Tributi – TARSU – Esercizi alberghieri – Delibera comunale – Distinzione dalle civili abitazioni – Previsione di una tariffa più elevata – Legittimità. – Ingiunzione di pagamento – Impugnazione nel merito – Mancata indicazione nel presupposto avviso di pagamento del termine di impugnazione e dell’organo a cui proporre ricorso – Riammissione in termini

Con ricorso in Cassazione affidato a due motivi, nei cui confronti la società contribuente ha resistito con controricorso e ricorso incidentale illustrato da memoria, l’Ente impositore impugnava la sentenza della CTR della Puglia, sezione di Foggia, per mancato pagamento delle somme risultanti da un avviso di pagamento a titolo di Tarsu 2011.
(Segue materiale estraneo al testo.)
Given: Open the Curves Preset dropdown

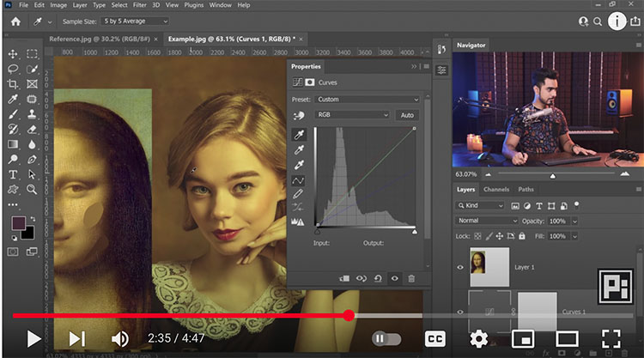Looking at the screenshot, I should click(368, 100).
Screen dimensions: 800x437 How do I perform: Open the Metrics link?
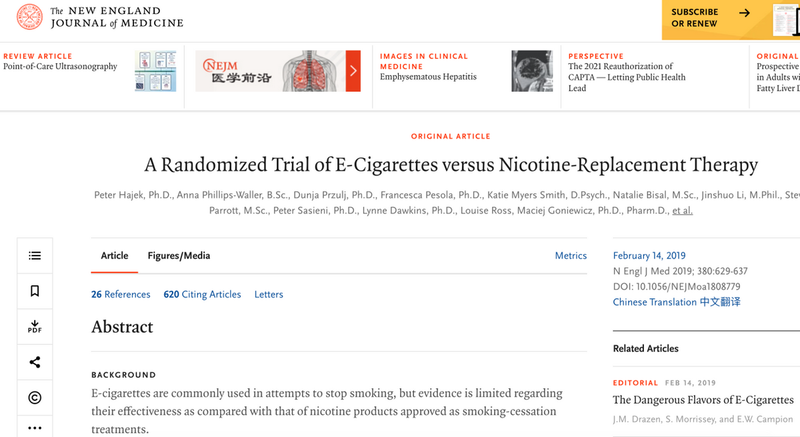pos(570,255)
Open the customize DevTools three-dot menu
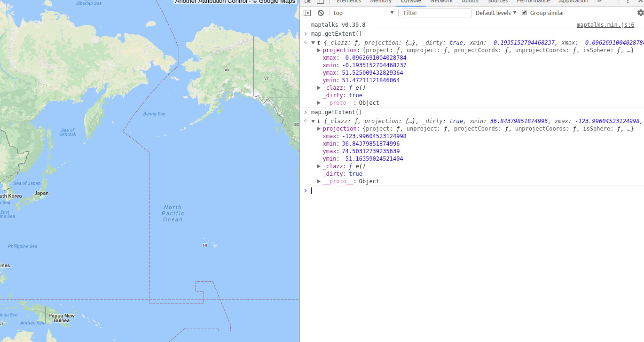 629,2
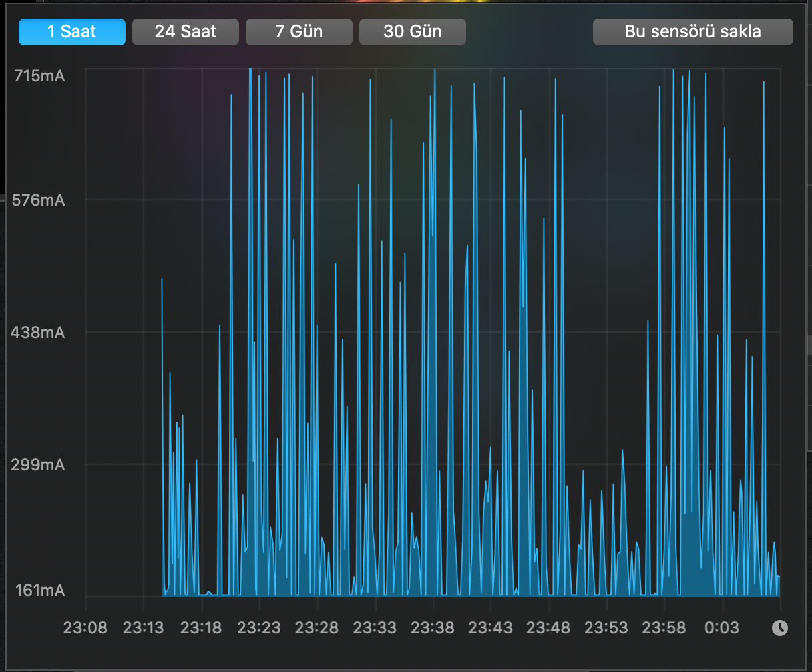Select the 23:53 time marker

(607, 628)
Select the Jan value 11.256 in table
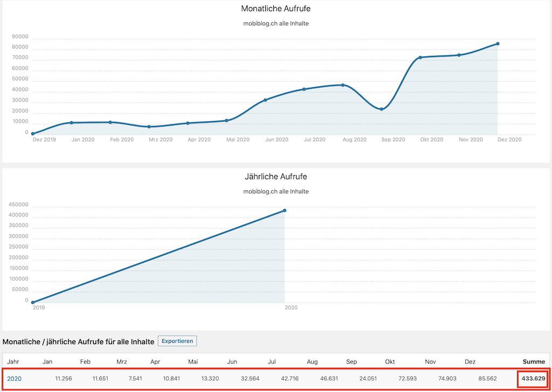 [64, 379]
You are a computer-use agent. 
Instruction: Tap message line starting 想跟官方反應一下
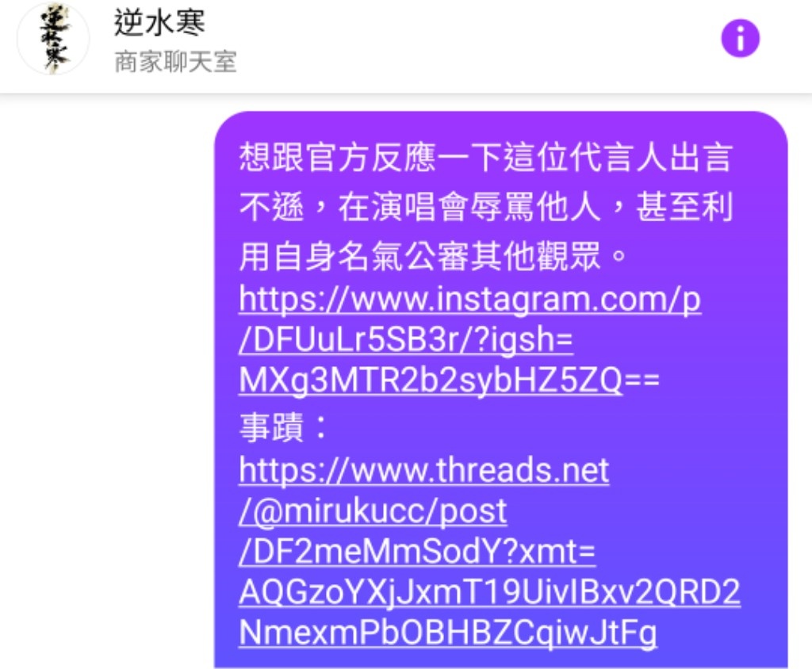pyautogui.click(x=486, y=158)
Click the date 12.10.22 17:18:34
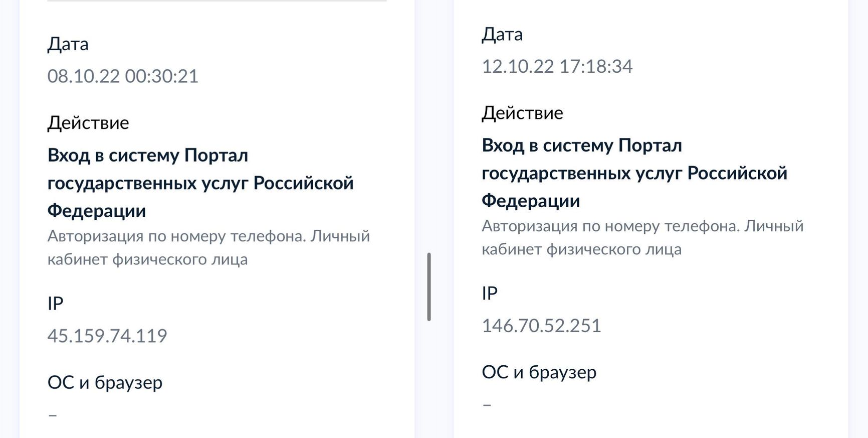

Con un primo motivo, il comune ricorrente deduce la violazione dell’art. 19 del d.lgs. n. 546/92, con riferimento all’art. 360 primo comma n. 3 c.p.c., in quanto, erroneamente, i giudici d’appello non avevano dichiarato inammissibile il ricorso introduttivo poiché l’ingiunzione non era stata impugnata per vizi propri ma eccependo vizi riferibili all’atto presupposto (cioè, l’avviso di pagamento) peraltro di merito, pur essendo tale atto divenuto definitivo per mancata impugnazione nei termini.

Con un secondo motivo, il comune ricorrente ha dedotto la violazione degli artt. 61, 65, 68 e 69 del d.lgs. n. 507/93 e violazione dell’art. 7 del d.lgs. n. 546/92, in riferimento all’art. 360 primo comma n. 3 c.p.c., avendo i giudici d’appello erroneamente disapplicato il regolamento comunale di determinazione delle tariffe, con i quale la categoria degli esercizi alberghieri veniva distinta da quella delle civili abitazioni, pur avendo astrattamente riconosciuto la legittimità di tale distinzione.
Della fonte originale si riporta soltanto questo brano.